For centuries, a ripple of land in a farmer’s field about 35 miles southwest of Copenhagen, Denmark, attracted little attention.
“We knew there was something out there, but we thought it was Iron Age, 800 years before the Vikings, so nobody was interested in it,” says Nanna Holm, curator of the Danish Castle Center.
But Holm became curious about the site in rural Vallø when she came across new, more precise topography maps, which the Danish government created in 2009 and issued in 2012. She noticed that the new maps, created to identify areas at increased risk for flooding due to climate change, put subtle landscape variations into sharper focus.

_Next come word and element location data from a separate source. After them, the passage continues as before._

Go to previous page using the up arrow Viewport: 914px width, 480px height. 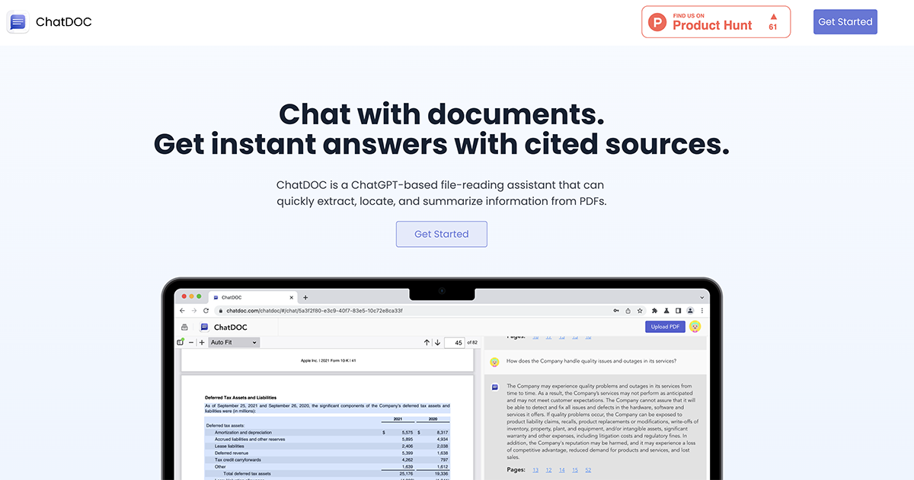426,341
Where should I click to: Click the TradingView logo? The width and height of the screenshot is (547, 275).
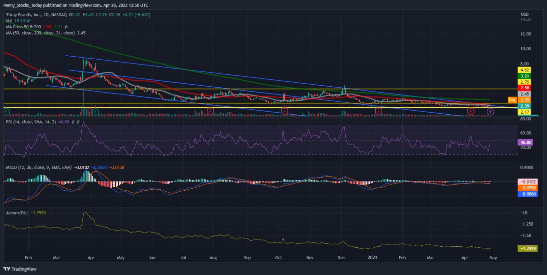(20, 269)
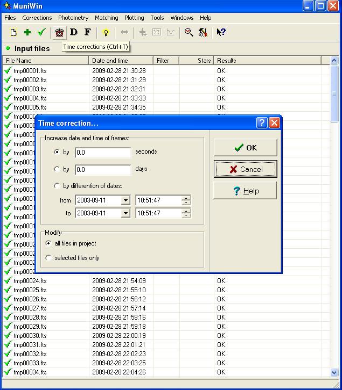Expand the 'from' date dropdown
Viewport: 342px width, 390px height.
[125, 200]
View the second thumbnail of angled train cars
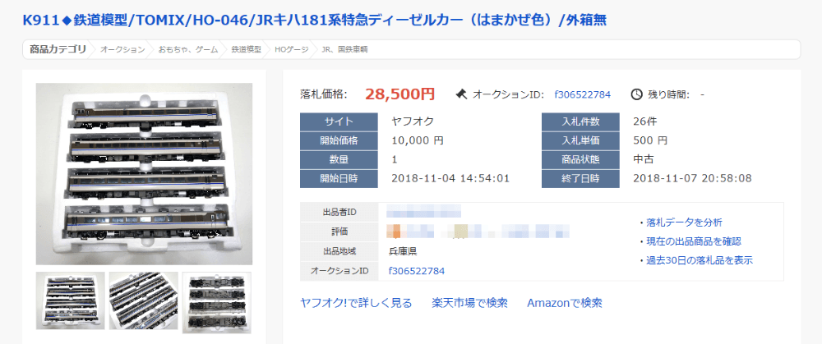Image resolution: width=822 pixels, height=344 pixels. click(144, 300)
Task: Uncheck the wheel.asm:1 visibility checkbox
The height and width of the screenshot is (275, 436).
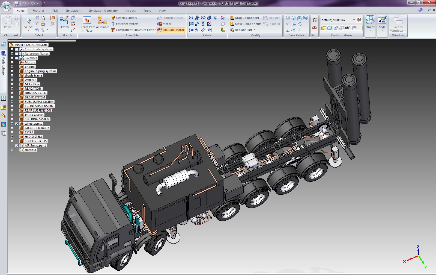Action: click(x=17, y=124)
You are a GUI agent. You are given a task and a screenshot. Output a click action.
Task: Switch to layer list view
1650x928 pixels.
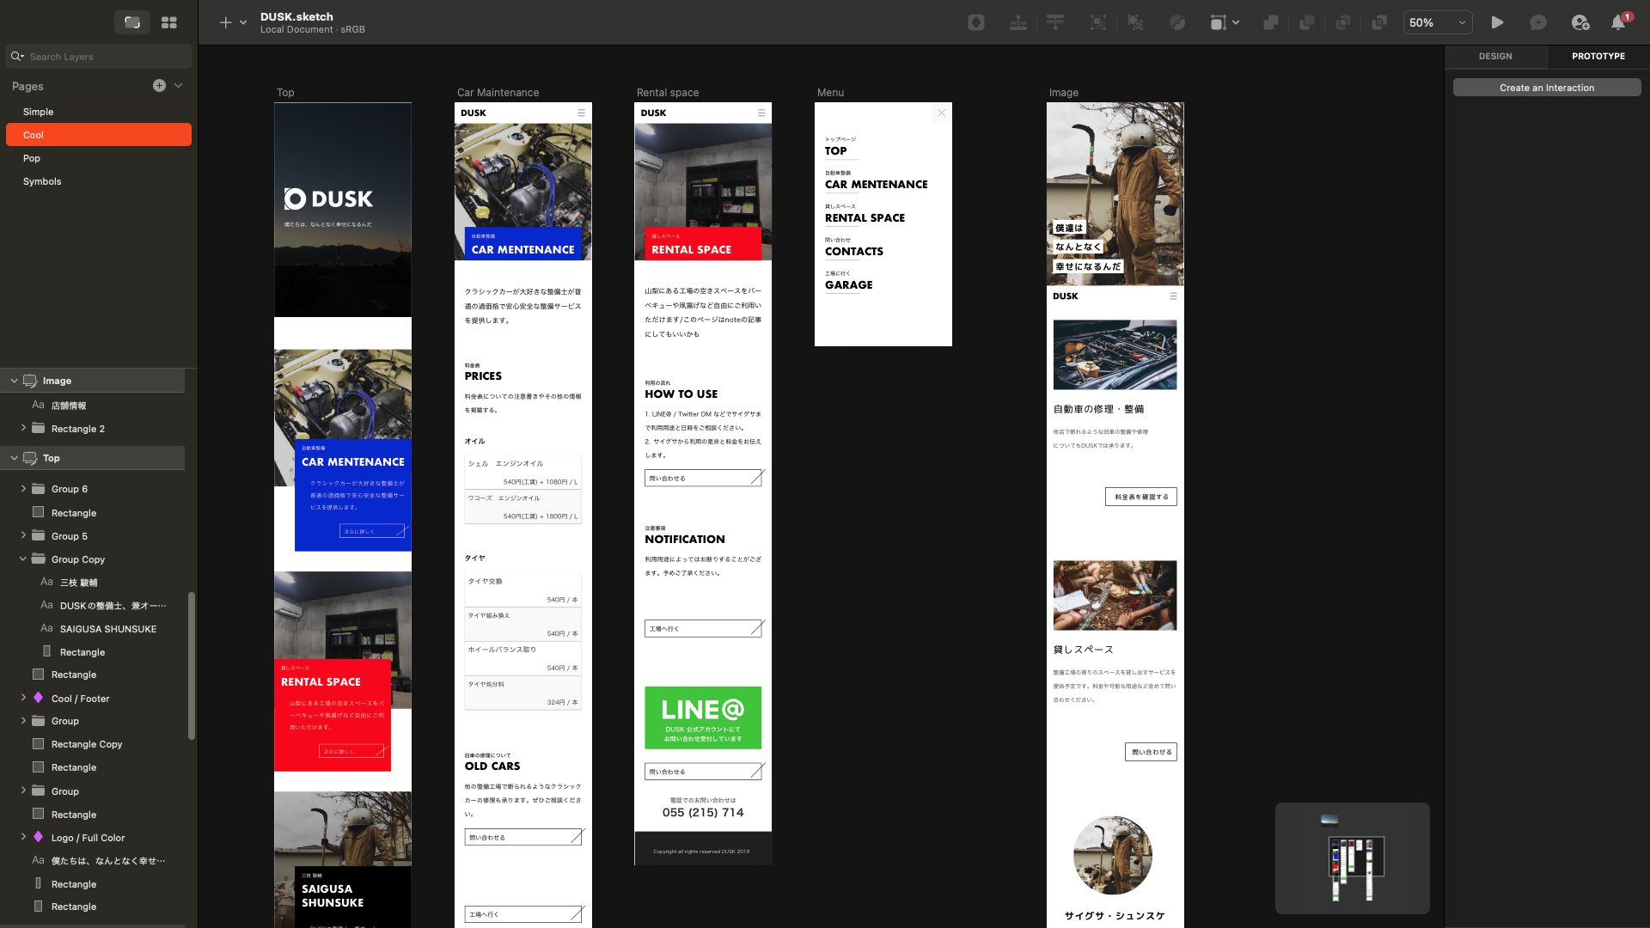132,23
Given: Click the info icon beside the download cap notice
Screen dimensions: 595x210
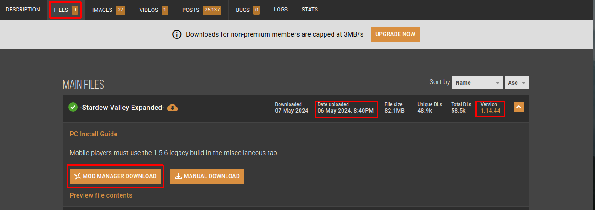Looking at the screenshot, I should point(177,35).
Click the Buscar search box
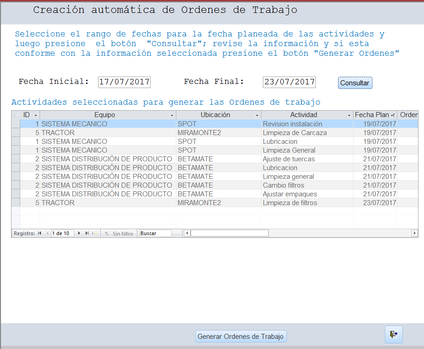The width and height of the screenshot is (424, 349). coord(155,234)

What she saw — confirmed during a partial excavation last summer — was the outline of a massive Viking-era fortress. Measuring 475 feet in diameter, the fortress is perfectly circular, with four gates aligned to the four compass points — a uniquely Viking-age Danish style called Trelleborg. It’s the first new Viking fortress discovered in more than 60 years.

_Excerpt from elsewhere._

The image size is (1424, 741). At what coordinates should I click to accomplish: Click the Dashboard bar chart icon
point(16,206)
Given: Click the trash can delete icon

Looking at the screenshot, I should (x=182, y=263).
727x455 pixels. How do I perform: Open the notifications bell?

In September, researchers dated the fortress to the 10th century, likely during the reign of Harald Bluetooth, the first king of a united Denmark. Details of that unification remain murky.
“New technologies mean new possibilities to answer old questions,” says Holm. “Something happened during Harald’s reign that created Denmark. We don’t know how the state was created, but this fortress may help us answer that.”